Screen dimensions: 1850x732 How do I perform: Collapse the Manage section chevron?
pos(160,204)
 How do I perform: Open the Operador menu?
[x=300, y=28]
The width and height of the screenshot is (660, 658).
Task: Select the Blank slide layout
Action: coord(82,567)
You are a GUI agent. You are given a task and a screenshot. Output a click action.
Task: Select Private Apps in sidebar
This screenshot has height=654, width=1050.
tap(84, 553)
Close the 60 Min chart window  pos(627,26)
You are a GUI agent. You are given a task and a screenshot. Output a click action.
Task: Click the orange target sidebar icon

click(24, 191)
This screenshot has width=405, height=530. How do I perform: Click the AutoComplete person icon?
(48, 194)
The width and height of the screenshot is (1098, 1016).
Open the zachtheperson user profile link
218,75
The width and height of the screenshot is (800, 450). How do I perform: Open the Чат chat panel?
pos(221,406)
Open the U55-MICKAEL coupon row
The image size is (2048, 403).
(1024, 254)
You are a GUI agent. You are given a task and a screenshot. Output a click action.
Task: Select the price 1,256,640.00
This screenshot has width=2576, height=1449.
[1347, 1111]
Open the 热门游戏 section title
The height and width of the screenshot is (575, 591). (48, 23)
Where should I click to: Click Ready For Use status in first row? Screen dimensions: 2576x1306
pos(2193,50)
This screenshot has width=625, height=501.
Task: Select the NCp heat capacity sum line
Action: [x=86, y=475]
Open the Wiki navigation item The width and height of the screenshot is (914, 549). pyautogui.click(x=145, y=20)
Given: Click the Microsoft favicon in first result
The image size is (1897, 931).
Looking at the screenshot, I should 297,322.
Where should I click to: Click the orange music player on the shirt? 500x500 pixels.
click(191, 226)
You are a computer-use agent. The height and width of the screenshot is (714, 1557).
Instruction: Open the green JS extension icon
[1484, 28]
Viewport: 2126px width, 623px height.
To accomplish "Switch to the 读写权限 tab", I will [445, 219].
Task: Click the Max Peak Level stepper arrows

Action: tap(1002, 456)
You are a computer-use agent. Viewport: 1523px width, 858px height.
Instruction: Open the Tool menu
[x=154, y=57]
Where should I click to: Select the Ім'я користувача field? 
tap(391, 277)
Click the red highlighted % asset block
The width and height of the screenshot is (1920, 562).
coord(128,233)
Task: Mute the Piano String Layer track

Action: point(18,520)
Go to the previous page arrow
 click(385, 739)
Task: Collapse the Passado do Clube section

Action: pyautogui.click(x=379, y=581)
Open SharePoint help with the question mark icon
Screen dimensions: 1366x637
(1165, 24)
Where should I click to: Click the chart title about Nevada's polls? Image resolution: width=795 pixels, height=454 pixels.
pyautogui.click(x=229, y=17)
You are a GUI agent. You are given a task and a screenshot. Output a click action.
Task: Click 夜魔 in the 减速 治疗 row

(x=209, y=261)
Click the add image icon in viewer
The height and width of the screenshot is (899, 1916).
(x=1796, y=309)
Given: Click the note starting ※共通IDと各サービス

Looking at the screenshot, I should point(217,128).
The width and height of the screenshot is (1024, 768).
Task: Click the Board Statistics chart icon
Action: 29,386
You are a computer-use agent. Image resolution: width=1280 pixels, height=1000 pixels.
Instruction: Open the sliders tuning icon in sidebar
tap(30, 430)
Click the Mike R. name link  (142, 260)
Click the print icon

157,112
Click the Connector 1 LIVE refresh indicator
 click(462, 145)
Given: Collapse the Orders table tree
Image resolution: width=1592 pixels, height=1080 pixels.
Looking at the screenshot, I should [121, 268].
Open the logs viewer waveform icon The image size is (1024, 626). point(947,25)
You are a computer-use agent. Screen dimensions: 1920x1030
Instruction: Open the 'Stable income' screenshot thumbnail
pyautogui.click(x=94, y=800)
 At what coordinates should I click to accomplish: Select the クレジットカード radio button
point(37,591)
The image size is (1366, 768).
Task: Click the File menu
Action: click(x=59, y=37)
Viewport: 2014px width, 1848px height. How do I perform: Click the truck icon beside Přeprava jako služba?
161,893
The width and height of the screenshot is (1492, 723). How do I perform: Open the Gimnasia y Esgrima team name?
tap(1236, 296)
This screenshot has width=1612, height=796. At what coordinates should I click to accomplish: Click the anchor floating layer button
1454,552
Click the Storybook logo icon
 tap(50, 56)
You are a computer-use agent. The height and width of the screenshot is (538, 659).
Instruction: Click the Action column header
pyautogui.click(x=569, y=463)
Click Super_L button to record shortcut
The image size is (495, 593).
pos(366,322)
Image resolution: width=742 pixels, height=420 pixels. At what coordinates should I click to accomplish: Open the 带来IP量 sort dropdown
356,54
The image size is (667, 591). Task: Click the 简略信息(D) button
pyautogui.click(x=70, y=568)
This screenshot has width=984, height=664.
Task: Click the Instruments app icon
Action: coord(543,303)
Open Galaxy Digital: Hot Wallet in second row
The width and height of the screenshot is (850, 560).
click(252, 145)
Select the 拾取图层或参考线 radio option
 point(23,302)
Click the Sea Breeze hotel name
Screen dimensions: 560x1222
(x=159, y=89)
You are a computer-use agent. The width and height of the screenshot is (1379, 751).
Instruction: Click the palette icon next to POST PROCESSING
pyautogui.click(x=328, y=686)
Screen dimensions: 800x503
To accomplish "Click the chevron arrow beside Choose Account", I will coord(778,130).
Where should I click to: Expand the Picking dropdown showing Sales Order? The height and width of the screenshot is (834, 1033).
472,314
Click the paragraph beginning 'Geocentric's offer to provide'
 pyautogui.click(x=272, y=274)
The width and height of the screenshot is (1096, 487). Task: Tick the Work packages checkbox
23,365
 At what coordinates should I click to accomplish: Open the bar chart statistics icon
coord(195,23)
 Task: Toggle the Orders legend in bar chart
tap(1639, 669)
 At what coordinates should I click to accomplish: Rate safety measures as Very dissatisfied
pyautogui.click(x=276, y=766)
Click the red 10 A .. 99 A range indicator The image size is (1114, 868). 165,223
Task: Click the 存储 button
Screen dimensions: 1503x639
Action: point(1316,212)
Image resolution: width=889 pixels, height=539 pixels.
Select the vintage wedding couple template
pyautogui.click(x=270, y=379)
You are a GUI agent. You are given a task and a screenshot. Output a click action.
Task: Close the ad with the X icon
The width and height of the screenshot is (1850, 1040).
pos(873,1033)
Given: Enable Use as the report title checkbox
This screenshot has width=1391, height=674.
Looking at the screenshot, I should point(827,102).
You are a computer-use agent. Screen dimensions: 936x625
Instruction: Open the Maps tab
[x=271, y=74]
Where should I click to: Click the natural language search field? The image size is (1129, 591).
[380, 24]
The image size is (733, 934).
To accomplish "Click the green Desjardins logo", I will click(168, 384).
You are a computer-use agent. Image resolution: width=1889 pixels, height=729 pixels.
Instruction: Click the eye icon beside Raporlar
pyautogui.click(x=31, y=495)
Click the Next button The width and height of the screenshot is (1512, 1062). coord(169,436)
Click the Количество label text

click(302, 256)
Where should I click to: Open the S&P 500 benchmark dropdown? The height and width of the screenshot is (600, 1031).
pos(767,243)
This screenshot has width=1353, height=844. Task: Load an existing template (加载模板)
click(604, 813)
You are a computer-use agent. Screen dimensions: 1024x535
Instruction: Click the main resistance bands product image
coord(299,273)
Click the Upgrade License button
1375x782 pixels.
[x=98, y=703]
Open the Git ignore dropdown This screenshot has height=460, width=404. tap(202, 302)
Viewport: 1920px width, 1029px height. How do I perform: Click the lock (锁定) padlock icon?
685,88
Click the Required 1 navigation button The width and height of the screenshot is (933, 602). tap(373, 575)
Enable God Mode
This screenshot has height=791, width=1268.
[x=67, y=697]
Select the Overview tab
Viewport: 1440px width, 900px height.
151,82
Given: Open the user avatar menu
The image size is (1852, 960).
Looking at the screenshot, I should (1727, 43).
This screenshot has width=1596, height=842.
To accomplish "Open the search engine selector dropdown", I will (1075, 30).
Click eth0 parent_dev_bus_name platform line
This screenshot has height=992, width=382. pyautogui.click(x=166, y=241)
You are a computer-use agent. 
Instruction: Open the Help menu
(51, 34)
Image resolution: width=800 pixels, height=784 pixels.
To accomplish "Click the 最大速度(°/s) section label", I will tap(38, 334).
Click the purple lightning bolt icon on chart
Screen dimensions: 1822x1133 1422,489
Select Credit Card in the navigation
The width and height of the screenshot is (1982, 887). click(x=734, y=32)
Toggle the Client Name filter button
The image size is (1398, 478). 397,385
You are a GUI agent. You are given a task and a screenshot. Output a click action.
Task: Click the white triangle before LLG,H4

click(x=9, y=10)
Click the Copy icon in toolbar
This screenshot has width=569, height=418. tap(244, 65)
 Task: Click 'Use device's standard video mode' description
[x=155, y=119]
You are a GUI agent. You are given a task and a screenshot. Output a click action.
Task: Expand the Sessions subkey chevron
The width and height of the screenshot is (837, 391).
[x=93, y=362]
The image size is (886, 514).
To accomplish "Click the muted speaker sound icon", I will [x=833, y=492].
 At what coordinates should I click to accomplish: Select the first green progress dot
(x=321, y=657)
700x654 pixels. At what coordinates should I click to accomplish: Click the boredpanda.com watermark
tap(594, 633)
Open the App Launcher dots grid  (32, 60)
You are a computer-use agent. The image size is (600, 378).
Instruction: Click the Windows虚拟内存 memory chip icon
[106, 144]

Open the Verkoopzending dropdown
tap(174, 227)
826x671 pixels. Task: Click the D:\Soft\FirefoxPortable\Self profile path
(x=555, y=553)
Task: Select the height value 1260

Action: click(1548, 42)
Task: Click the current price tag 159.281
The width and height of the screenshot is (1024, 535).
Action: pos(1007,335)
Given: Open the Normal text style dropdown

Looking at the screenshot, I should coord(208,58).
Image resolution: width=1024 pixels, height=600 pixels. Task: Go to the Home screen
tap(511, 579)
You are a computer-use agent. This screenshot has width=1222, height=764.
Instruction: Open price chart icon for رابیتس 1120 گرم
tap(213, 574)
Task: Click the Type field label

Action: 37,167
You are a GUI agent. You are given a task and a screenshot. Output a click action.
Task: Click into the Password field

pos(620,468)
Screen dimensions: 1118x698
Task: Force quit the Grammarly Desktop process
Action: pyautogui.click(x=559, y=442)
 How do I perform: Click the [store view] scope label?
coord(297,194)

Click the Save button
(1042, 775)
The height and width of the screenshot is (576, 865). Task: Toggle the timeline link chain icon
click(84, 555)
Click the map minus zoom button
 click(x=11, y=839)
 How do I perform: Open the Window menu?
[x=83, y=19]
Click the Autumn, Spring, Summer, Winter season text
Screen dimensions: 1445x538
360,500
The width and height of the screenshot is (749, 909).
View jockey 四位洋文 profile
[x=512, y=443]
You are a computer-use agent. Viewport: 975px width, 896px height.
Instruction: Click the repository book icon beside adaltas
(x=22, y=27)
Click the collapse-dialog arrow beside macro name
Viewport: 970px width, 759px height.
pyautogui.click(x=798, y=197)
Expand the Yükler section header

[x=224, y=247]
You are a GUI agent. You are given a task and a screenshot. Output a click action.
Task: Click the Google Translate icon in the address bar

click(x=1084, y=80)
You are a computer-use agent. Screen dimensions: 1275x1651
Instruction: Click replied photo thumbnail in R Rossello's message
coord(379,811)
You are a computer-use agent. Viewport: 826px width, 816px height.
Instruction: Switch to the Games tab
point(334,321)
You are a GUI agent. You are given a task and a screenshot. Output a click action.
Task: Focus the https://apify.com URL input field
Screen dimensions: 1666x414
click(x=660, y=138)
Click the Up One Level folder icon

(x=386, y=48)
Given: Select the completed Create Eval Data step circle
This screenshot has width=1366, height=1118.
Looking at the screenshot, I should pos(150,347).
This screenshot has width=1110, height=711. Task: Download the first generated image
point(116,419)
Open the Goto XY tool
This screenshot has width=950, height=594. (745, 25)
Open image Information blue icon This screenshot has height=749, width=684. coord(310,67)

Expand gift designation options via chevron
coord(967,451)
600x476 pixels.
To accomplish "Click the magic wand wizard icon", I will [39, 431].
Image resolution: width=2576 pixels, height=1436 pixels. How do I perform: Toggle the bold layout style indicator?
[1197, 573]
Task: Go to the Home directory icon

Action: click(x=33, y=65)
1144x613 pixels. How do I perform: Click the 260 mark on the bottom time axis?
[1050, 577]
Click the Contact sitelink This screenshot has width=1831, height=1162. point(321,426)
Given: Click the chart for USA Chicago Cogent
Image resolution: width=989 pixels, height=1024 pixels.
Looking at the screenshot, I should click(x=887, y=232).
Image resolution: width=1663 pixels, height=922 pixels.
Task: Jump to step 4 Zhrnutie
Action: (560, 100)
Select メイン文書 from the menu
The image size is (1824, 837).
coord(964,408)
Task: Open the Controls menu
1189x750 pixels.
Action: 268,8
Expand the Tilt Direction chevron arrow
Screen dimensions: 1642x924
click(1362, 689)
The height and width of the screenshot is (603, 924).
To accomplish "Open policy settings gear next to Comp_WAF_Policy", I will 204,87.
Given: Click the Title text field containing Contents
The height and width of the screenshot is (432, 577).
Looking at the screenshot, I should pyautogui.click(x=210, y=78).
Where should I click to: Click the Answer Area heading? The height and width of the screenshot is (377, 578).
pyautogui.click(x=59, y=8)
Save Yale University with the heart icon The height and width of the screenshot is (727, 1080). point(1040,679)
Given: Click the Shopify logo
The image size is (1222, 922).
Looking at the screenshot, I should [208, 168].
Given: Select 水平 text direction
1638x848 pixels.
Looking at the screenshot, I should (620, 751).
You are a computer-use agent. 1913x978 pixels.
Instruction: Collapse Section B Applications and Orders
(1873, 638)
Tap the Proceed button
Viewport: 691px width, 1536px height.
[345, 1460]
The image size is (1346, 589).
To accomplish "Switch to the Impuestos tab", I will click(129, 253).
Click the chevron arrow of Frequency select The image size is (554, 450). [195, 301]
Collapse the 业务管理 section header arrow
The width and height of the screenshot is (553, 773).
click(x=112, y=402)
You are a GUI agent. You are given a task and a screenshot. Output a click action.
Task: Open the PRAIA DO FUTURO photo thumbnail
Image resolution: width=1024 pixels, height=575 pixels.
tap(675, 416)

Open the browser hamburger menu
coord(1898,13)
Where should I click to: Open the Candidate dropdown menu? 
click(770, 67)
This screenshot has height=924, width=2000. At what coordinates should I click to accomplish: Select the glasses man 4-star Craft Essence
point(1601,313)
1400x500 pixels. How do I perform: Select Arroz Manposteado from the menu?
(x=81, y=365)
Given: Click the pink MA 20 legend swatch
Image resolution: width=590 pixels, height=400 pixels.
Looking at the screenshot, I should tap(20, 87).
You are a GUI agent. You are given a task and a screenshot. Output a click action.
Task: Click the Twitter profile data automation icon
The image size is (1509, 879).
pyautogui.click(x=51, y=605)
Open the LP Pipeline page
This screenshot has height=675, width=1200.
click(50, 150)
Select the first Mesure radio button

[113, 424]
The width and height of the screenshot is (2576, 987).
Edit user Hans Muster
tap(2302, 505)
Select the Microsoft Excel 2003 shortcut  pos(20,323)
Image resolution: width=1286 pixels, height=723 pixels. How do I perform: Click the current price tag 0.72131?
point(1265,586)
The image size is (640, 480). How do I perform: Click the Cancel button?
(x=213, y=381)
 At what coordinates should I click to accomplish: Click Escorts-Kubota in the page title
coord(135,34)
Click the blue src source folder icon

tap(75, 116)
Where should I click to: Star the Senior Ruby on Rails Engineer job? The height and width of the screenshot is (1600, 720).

#### WORK ITEM
List the lines of the material in which the word "Microsoft" occurs.

#### TASK RESULT
Given: Click the Microsoft favicon in first result
Select the Microsoft Excel 2003 shortcut  pos(20,323)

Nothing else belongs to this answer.